In case you're wondering why I want this: I want to determine the surface area of the (full) ellipsoid $$F=\left\{(x,y,z)\in\mathbb{R}\ \bigg|\ \frac{x^2}{a^2}+\frac{y^2}{a^2}+\frac{z^2}{b^2}=1\right\}$$ Therefore I want to use the half ellipsoid, so $$v_2(F)=2v_2(\tilde F)$$ $\tilde F$ then is a compact subset of the submanifold $F$ with a smooth boundary (I'm not sure I translated this correctly from the german glatter Rand) $$\partial\tilde F=\left\{(x,y,0)\in\mathbb R^3\ \bigg|\ x^2+y^2=a^2\right\}$$ So one can apply the Kelvin–Stokes theorem $$\int_{\partial\tilde F}\langle f,d\vec s\rangle=\int_{\tilde F}\langle\mathrm{rot} f(x),\nu(x)\rangle dS(x)$$ Which looks similar to the surface I'm looking for, $$v_2(\tilde F)=\int_{\tilde F}dS(x)$$ So I merely have to achieve that $\langle\mathrm{rot} f(x),\nu(x)\rangle=1$ (and then calculate the line integral of the boundary).

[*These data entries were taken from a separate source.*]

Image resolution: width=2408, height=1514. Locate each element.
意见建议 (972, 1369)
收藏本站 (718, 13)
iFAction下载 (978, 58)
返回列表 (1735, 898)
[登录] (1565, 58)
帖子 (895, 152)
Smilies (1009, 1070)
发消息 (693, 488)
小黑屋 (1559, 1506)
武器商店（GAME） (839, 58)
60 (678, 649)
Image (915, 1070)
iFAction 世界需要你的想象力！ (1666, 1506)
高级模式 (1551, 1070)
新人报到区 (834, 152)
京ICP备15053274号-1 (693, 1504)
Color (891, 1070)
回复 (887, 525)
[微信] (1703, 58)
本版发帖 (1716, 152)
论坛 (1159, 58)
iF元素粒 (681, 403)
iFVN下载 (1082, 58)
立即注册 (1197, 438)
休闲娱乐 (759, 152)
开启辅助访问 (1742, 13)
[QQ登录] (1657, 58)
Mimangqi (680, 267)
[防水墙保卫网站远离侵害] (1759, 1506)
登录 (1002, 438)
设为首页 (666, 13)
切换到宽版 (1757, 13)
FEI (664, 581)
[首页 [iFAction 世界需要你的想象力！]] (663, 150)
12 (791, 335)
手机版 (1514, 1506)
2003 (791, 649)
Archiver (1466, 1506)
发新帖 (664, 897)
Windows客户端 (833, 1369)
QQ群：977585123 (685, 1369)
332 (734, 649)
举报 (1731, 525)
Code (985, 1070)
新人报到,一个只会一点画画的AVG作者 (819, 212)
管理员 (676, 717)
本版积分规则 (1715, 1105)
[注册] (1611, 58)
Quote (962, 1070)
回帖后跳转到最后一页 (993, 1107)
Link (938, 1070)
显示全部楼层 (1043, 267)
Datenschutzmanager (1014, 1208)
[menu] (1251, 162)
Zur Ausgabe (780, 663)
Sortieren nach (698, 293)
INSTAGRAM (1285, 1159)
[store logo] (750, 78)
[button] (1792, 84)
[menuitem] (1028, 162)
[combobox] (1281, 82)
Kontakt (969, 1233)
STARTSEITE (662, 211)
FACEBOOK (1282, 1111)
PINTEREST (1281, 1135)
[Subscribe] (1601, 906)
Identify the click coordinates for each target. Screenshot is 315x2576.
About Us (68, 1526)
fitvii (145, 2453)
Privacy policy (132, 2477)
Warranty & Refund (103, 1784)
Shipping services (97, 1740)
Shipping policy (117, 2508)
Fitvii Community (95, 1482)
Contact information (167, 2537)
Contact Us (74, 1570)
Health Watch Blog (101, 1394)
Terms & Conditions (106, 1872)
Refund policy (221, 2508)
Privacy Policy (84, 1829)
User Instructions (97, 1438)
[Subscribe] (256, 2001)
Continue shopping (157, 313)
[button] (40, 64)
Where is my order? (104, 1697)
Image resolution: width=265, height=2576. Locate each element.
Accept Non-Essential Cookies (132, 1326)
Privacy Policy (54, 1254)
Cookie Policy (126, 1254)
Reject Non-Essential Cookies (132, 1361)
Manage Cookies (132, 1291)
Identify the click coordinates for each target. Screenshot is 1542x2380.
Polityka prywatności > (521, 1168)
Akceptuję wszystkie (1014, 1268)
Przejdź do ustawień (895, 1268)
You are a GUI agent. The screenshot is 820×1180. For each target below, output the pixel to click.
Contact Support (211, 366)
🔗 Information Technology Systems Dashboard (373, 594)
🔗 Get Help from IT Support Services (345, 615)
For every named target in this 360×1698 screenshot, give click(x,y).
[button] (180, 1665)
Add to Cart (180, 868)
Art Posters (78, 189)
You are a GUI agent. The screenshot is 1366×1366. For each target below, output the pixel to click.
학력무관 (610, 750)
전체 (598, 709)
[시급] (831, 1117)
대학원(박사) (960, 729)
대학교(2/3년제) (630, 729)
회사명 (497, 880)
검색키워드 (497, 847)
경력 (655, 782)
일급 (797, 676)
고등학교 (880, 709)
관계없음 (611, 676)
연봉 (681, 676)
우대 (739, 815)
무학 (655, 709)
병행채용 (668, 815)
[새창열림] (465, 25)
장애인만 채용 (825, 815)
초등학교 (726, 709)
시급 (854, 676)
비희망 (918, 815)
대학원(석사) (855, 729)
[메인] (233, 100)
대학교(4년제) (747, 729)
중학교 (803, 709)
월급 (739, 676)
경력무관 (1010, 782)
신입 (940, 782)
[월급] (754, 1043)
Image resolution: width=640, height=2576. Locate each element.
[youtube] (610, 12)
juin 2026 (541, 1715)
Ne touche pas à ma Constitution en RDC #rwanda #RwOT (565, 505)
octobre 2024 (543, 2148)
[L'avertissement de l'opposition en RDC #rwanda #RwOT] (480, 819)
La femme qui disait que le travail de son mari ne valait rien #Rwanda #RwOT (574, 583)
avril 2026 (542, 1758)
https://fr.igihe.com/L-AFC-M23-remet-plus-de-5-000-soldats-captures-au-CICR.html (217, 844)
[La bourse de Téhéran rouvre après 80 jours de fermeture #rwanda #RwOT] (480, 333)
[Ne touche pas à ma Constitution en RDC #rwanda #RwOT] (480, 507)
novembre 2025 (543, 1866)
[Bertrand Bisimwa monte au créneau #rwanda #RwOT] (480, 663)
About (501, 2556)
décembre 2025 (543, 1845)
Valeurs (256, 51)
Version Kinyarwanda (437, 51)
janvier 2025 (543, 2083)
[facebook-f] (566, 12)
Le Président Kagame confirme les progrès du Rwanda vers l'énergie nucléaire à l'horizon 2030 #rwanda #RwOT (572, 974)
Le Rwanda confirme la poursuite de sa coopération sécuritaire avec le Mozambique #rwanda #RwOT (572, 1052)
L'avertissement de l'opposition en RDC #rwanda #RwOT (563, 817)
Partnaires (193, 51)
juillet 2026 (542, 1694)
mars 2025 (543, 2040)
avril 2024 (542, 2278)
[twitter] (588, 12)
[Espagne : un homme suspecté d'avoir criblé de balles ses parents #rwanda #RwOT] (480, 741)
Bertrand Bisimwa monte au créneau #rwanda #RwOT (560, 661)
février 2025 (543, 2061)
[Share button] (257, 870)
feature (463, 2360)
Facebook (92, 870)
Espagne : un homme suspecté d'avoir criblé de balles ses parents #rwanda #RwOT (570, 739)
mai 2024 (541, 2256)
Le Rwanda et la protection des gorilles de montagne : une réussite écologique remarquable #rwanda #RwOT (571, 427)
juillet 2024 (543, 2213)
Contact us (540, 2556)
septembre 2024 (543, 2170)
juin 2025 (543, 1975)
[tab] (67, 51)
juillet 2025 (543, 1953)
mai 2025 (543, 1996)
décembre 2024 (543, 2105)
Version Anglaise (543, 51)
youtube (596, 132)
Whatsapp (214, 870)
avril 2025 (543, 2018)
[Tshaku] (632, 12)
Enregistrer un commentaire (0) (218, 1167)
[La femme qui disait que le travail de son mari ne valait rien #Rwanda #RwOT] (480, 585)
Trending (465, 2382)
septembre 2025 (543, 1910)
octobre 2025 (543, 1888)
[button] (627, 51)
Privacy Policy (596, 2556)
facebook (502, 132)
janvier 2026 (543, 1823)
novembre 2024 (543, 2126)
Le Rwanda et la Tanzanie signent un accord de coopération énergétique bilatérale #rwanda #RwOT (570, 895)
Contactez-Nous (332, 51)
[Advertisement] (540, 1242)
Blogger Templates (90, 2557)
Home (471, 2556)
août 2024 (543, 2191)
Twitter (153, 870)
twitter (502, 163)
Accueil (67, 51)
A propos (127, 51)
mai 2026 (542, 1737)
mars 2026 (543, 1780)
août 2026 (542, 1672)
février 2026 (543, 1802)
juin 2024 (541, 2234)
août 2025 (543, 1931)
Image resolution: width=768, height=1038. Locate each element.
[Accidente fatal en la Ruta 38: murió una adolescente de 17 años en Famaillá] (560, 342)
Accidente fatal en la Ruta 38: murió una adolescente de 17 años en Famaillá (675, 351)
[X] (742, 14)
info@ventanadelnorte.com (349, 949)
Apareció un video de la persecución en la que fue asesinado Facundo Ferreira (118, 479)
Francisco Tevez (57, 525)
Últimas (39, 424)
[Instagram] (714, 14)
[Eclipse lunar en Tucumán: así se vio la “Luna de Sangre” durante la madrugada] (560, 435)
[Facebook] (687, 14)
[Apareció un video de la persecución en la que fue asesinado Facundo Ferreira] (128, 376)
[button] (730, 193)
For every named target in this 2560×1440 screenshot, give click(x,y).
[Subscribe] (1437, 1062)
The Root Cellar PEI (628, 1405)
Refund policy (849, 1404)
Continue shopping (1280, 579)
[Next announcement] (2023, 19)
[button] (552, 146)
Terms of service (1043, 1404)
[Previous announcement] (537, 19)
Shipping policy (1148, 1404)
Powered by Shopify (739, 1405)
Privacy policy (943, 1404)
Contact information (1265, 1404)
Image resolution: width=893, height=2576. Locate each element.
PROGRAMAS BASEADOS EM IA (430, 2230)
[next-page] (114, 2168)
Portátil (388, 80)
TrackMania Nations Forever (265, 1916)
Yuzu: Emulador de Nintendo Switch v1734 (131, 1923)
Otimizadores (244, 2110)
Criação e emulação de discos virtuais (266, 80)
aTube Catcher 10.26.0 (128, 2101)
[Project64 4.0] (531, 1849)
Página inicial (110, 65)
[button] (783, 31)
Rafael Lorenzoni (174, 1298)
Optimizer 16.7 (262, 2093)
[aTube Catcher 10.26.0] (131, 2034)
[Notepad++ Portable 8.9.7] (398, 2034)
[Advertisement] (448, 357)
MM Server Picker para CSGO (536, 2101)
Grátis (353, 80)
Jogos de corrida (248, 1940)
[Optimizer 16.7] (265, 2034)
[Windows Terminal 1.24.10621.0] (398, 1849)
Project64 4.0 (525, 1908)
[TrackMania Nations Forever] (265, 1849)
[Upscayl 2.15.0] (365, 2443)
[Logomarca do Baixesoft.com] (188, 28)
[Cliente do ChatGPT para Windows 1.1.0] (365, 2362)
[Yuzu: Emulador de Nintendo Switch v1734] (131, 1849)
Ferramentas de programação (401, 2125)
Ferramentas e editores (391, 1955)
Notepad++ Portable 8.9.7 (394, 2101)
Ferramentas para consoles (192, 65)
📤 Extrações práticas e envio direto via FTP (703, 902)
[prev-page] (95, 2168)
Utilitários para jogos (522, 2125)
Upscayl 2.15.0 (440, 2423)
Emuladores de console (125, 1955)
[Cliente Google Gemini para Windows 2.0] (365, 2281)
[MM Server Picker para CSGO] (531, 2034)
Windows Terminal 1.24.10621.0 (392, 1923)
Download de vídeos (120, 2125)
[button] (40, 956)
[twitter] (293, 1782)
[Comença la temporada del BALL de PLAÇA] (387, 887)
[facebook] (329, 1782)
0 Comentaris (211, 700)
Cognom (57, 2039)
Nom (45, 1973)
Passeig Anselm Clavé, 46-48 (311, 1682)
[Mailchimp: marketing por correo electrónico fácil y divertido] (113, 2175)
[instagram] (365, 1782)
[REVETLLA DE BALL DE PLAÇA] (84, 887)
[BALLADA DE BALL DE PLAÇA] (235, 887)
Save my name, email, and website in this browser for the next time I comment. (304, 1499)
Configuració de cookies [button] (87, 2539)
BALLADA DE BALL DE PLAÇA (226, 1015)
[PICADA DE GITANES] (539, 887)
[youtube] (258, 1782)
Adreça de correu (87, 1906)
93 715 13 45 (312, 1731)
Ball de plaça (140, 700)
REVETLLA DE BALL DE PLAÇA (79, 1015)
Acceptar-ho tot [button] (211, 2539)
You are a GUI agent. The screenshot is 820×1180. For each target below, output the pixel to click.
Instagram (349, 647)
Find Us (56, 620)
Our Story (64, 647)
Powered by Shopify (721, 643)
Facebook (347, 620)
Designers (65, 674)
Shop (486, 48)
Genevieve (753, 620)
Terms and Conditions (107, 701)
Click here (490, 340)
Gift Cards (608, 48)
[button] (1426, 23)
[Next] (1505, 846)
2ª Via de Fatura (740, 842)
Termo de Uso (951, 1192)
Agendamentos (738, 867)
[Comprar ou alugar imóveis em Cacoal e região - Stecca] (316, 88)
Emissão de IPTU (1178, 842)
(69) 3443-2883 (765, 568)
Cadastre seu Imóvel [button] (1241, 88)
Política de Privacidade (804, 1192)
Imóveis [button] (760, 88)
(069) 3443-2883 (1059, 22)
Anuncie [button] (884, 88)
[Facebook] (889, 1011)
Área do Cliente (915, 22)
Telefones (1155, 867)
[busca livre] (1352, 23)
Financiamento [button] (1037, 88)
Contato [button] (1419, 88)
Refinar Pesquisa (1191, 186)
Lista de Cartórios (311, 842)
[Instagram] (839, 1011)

As $\nu$ is the normalized normal field to the ellipsoid, I can achieve this by requiring $\mathrm{rot} f(x)=\nu(x)$ - which leads to this question.
It's kind of hard to explain (and draw) what I mean, but my idea was to modify $\nu$ outside of $\tilde F$ in a way, that the divergence is $0$, by letting the flow run in from the bottom - drawn in two dimensions:
If $\nu$ then is normed (such that $\|\nu(x)\|=1\ \forall x$) the divergence should be $0$ (right?).
See this post here: for a fixed vector field $\mathbf{v}$ in a simply connected region $R$, we can find a vector field $\mathbf A$ such that $\mathbf v = \nabla \times \mathbf A$ if and only if $\nabla \cdot \mathbf v = 0$ in $R$.
Unfortunately, in this case the divergence $$\nabla \cdot \mathbf v = (1/a^2) + (1/a^2) + (1/b^2) $$ is never zero.